Research Question
Does there appear to be a relationship between gun possession and political ideology?
This question aims to explore whether there is any relation between having a gun in home (gun here refers to any guns or revolvers) and the respondent’s political ideology (i.e. Liberal, Moderate, or conservative with various levels). We find interest in this question because gun ownership laws and regulation has always been a political debate. With this study we can confirm if the act of owning a firearm is associated with the political ideology.
About The Data
Data Collection Method :
The General Social Survey has been monitoring societal change and studying the growing complexity of American society since 1972. Block quota sampling was used in 1972, 1973, and 1974 surveys and for half of the 1975 and 1976 surveys.Full probability sampling was employed in half of the 1975 and 1976 surveys.The same sampling method was also employed from 1977 to 2018.
Targeted Population:
Surveys from 1972 to 2004 targeted English-speaking adult population, aged 18 years or older, living in non-institutional arrangements within the United States. Starting in 2006 Spanish-speakers were added to the target population.
Sample Used:
The used Sample was collected in the year 2012, and consist of 1216 observations.
Load packages
## Warning: package 'dplyr' was built under R version 4.0.3
## Warning: package 'statsr' was built under R version 4.0.3
Exploratory data analysis
#select and filter the data with null values
data <- gss %>%
select(polviews, year, owngun) %>%
filter(!is.na(polviews),
!is.na(owngun),
owngun != "Refused",
year == 2012)
data$owngun <- factor(data$owngun)
#print the number of observations
nrow(data)## [1] 1216
#print the total proportions for gun owners
data %>%
group_by(owngun) %>%
summarize(total = n()) %>%
mutate(proportion = total/sum(total))## `summarise()` ungrouping output (override with `.groups` argument)
## # A tibble: 2 x 3
## owngun total proportion
## <fct> <int> <dbl>
## 1 Yes 420 0.345
## 2 No 796 0.655
##
## Yes No
## Extremely Liberal 13 41
## Liberal 33 127
## Slightly Liberal 46 97
## Moderate 156 302
## Slightly Conservative 70 97
## Conservative 89 105
## Extrmly Conservative 13 27
#visualize the contingency table with mosaic plot
ggplot(data) +
geom_mosaic(aes(x= product(polviews, owngun), fill = polviews)) +
labs(title = "Gun Ownership And Political Ideology",
x = "Owns Gun?",
y = "Political Ideology") +
theme(plot.title = element_text(hjust = 0.5))The above mosaic plot visualizes all the summary statistics calculated above, it shows the proportions for political ideology and gun ownership. It appear that generally Moderate respondents comprises the highest count in the sample, and extremely conservative respondents have the highest count.

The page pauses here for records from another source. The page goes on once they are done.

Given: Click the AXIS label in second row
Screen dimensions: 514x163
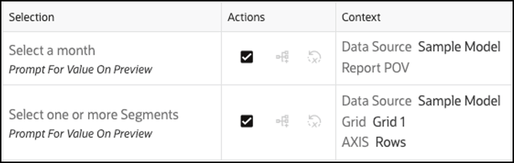Looking at the screenshot, I should pos(355,142).
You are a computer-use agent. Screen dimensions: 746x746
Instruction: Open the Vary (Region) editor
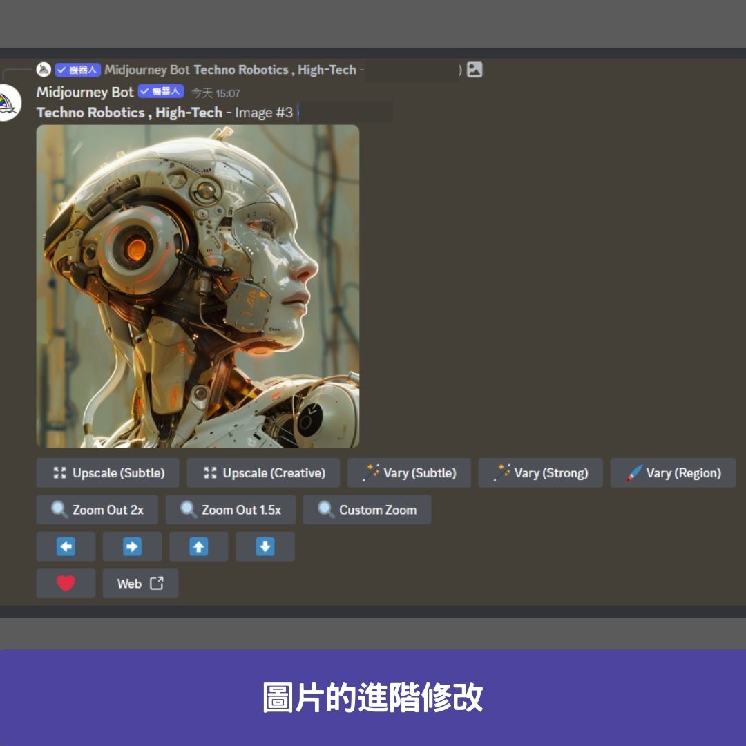[672, 473]
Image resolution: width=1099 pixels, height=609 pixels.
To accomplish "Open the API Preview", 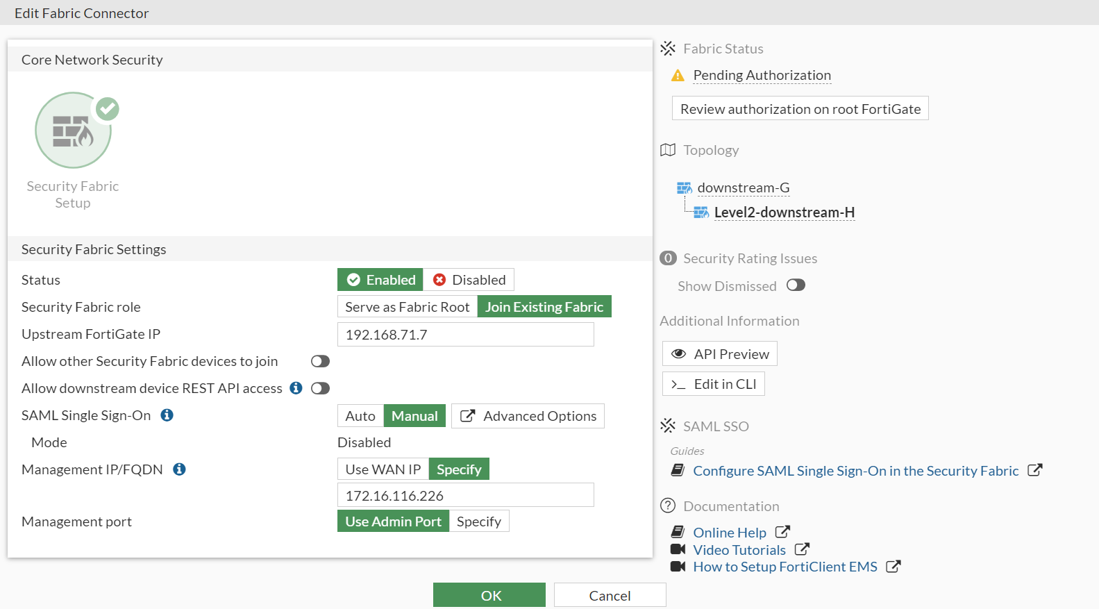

#show the proportion of gun owners for each political ideology
ggplot(data, aes(x = polviews, fill = owngun)) +
geom_bar(position = "fill") +
labs(title = "Political Ideology by Gun Ownership in Household",
x = "Political Ideology",
y = "Proportion",
fill = "Owns Gun?") +
theme(axis.text.x = element_text(angle = 90, hjust = 1, vjust = 0.5),
plot.title = element_text(hjust = 0.5))
The Above bar plot shows the proportion of gun owners for the different political ideologies. It appears that conservatives and slightly conservative have the highest proportions of gun possession, while liberals have the lowest rate of gun possession in household.
Inference
Hypotheses:
H0: Gun possession and political ideology are independent. Gun position rates do not vary by political ideology
HA: Gun possession and political ideology are dependent. Gun possession rates do vary by political ideology
Significance Level:
Significance level of α = 0.05 is used.
- Independence:
- Observations are independent of each other. (this is mentioned data collection section)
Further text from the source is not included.